Mosul , venerdì, 13. marzo, 2020 14:00 (ACI Stampa).
Forse è il primo vescovo martire del Terzo Millennio. Ma, in fondo, non contano questi tristi primati. Il fatto è che l’arcivescovo Paul Faraj Rahho di Mosul, in Iraq, è stato trovato morto il 13 marzo 2008, dodici anni fa. Era stato rapito il 29 febbraio 2008, e nulla si sa della sua morte. Ma di certo si sa che è un martire.
Ed è uno dei tanti martiri di Iraq che ci sono stati nel corso degli ultimi 16 anni. Si pensa all’Iraq, e si pensa all’assedio dello Stato Islamico e agli orrori del Califfato. Ma si dimentica tutto quello che è successo dopo la fine della Seconda Guerra del Golfo del 2003. Perché è da allora che è cominciato l’esodo nascosto dei cristiani dal Medio Oriente. Perché è in quegli anni che cominciano gli attacchi alle chiese e ai cristiani.
Un anno prima della morte dell’arcivescovo Rahho, era stato padre Ragheed Ganni a finire ammazzato brutalmente, insieme a tre catechisti. E recentemente in Iraq si è chiusa la fase diocesana per la beatificazione di 48 martiri uccisi in un attacco terroristico alla chiesa di Nostra Signora del Perpetuo Soccorso a Baghdad nel 2010.

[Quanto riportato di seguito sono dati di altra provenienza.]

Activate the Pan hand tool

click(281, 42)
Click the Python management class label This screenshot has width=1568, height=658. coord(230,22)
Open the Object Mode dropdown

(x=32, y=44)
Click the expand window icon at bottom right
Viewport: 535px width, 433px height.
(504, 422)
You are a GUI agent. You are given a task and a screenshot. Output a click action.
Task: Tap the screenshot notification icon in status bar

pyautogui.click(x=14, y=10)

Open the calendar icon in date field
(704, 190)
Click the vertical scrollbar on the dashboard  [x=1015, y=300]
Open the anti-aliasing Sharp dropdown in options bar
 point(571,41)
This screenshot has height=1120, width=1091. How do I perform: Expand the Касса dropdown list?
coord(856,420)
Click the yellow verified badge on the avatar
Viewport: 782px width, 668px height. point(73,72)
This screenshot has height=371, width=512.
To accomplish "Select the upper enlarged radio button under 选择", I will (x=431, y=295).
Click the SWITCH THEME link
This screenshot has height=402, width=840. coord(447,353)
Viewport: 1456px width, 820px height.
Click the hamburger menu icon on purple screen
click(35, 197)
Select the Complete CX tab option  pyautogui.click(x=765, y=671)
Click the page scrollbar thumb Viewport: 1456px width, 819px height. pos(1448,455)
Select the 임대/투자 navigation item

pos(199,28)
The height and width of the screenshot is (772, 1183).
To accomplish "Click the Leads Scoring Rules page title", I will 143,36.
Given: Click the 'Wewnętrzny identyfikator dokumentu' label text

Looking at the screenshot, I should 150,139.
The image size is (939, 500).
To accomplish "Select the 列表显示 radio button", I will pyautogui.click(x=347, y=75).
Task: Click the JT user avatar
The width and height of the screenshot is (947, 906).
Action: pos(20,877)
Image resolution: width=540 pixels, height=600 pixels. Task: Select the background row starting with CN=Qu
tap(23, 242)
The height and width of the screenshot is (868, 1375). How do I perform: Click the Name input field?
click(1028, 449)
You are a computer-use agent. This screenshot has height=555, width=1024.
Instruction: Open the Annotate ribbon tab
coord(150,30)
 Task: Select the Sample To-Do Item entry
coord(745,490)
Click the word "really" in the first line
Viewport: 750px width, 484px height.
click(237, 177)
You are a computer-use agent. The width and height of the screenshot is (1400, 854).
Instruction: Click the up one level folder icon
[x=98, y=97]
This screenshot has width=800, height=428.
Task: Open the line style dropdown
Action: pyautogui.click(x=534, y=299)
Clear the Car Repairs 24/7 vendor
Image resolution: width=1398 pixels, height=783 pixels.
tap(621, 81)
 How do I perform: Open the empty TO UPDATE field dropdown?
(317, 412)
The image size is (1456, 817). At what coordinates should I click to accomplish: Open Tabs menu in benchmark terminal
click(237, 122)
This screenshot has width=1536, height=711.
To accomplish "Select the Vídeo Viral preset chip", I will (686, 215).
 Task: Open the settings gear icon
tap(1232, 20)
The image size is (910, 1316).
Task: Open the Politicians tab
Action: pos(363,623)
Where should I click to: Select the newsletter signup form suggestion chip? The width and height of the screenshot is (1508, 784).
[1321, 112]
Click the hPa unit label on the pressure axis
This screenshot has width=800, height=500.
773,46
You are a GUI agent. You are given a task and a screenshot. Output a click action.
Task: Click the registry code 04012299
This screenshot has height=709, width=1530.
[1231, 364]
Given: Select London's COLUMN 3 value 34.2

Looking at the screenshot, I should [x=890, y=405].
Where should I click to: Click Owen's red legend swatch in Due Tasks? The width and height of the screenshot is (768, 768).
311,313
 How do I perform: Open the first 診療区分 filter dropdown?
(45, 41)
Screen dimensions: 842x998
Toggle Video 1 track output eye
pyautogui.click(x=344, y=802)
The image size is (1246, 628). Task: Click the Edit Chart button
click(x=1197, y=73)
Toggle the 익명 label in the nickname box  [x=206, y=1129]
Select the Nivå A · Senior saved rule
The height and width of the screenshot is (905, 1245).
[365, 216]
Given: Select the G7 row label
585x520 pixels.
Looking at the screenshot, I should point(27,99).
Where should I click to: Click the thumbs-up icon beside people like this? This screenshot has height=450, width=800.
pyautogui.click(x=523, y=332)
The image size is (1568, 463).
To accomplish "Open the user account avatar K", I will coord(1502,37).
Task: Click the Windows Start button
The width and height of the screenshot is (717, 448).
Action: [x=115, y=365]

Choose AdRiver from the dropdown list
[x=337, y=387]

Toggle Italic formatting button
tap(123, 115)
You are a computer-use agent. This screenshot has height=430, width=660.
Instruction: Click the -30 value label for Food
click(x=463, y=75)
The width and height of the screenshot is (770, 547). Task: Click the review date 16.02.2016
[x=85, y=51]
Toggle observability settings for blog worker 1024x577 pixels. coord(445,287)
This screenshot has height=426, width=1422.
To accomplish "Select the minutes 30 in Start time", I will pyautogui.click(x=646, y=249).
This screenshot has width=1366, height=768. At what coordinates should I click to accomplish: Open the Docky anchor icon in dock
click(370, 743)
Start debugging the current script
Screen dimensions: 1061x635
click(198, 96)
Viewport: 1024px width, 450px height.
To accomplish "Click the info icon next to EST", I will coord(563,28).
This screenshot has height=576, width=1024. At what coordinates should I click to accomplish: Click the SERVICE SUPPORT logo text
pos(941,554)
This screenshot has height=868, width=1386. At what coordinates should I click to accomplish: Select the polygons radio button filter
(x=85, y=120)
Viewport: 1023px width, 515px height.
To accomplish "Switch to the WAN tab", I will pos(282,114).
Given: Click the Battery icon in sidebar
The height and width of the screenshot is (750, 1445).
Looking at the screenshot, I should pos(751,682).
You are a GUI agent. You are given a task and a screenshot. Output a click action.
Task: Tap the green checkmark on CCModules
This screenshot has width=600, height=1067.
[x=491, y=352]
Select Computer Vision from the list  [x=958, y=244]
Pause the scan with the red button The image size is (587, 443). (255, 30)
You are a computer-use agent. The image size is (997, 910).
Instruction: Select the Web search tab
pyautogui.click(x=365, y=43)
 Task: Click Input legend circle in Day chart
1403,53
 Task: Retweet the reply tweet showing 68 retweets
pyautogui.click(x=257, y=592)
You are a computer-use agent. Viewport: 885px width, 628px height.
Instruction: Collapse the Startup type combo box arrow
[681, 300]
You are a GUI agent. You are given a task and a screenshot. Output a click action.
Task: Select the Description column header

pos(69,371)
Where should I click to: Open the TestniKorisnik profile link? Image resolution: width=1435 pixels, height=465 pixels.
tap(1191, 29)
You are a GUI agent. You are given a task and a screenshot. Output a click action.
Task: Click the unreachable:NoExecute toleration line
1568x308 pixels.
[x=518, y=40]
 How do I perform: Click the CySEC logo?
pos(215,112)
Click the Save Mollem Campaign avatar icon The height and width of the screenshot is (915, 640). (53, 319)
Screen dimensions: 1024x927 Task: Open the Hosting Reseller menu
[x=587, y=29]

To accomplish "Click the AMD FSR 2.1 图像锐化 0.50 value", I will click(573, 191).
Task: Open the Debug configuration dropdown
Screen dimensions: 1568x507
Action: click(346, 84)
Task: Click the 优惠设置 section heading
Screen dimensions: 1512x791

Padre Rebwar Basa ha conosciuto bene sia padre Ganni che il vescovo Rahho. Il primo era presente alla sua ordinazione sacerdotale, il secondo era il primo celebrante ed era anche il rettore del seminario dove aveva studiato.
“Tra i bei ricordi con l’arcivescovo Rahho – racconta – c’era anche lo sport spirituale che aveva istituito, che si concludeva con il gesto di lavarsi i piedi a vicenda. Lui sosteneva che non si dovesse fare solo il giovedì santo, ma spesso, Perché questo rito ci fa ricordare che siamo servi di Cristo e dobbiamo servire i nostri fratelli come Egli ci ha serviti e ha sacrificato la propria vita per noi”.